The importance of pre-cognitive remote sensing power to see distant places and events has briefly appeared from time to time in contemplative writings. The famed Swedish scientist Emmanuel Swedenborg, as early as the eighteenth century, created some real-time remote viewing experiments, that had such conclusive results on mind-over-matter that the great German philosopher Immanuel Kant became interested. Kant incorporated this data into the formulation of “Neoplatonic idealistic” philosophy in several of his works, including the Critique of Pure Reason. One concrete incident took place during a dinner party in Gothenburg, Sweden when Swedenborg reported that during the dinner he saw a fire in Stockholm, his home town. Two days later, his visions were confirmed including the fact that the fire stopped just three doors from his own house.

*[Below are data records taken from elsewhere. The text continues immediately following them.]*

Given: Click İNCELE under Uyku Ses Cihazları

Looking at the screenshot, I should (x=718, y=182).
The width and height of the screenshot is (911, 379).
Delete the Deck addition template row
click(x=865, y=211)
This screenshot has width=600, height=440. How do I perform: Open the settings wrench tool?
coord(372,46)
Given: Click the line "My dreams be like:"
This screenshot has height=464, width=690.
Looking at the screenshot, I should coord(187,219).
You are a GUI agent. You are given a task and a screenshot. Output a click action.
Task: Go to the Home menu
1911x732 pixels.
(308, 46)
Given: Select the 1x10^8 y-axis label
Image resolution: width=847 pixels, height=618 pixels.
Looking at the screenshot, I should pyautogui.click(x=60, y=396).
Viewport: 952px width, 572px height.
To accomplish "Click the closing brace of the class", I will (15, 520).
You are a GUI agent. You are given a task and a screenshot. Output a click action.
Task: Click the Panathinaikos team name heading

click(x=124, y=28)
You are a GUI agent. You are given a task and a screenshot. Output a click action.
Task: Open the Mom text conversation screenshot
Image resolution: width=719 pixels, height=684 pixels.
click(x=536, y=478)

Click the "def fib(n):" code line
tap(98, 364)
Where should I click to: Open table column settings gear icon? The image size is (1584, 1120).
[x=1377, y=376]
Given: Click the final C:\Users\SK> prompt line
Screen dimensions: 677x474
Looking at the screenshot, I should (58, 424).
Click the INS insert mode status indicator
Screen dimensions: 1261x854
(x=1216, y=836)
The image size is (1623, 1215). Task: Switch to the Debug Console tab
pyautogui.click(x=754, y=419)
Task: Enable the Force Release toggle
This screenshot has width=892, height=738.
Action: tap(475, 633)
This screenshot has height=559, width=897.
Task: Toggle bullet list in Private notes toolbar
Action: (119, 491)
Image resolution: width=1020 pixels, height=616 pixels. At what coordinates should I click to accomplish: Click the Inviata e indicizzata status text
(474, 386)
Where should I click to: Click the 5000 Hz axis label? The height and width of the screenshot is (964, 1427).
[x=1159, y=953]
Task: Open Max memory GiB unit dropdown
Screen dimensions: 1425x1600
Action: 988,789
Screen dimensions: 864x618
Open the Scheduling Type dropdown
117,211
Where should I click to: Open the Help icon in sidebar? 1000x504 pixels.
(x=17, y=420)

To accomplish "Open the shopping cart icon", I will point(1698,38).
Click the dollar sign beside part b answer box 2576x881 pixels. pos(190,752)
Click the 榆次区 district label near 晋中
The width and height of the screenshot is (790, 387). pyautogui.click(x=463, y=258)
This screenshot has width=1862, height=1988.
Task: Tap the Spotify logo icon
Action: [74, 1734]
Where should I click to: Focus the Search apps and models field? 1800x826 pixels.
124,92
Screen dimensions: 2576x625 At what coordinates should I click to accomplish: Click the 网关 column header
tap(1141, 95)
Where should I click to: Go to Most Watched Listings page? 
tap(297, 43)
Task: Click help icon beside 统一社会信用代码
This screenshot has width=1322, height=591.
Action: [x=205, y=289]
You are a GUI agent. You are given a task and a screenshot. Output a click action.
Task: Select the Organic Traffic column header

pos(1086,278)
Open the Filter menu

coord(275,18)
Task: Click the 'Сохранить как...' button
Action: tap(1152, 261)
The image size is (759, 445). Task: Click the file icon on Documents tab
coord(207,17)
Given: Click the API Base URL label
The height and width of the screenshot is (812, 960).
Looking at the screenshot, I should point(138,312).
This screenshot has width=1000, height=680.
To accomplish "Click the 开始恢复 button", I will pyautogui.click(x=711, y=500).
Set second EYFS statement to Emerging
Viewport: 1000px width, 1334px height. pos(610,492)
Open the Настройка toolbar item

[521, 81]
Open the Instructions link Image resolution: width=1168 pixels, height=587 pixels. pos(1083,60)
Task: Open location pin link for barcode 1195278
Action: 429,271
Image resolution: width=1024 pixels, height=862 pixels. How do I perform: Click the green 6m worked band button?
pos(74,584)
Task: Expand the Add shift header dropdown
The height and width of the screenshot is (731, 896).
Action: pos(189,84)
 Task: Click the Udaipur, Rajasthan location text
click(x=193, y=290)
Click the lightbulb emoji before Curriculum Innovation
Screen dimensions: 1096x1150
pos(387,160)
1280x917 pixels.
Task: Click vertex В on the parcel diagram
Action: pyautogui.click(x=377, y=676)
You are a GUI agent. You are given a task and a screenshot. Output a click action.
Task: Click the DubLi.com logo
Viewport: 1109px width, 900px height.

In succession, intellectual history changed disciplines with the advances of the mind. The alchemists became chemists and the philosophers became physicists. For a time it seemed as if the issue between the materialists and the idealists had faded away with the secure triumph of materialistic science. Even while scientific theory was growing in the West, there was also a movement by some scientists away from the materialistic fabric as the sole underlying reality of physics through their work on consciousness understanding.
At the turn of the last century, a Croatian engineer who had moved to America, Nikola Tesla, measured the electrical charge of the planet Earth and found it of a very high potential. In the midst of pioneering the use of electricity, he also observed what he called stationary waves around the earth that could be tapped for free energy. He saw the planet like a conductor. In 1904, Tesla wrote that it was not only ‘practicable to send telegraphic messages to any distance without wires, but also to impress upon the entire globe the faint modulations of the human voice, far more still, to transmit power, in unlimited amounts, to any terrestrial distance and almost without loss.’
At the beginning of the twenty-first century, we are faced with the odd situation that we know more about the origin of the universe twelve billion years ago, more about galactic clusters billions of light years distant in space, and more about the internal structure of the atom than we know about energy and how it interacts with the human consciousness. Scientists have yet to be able to fully comprehend energy and consciousness.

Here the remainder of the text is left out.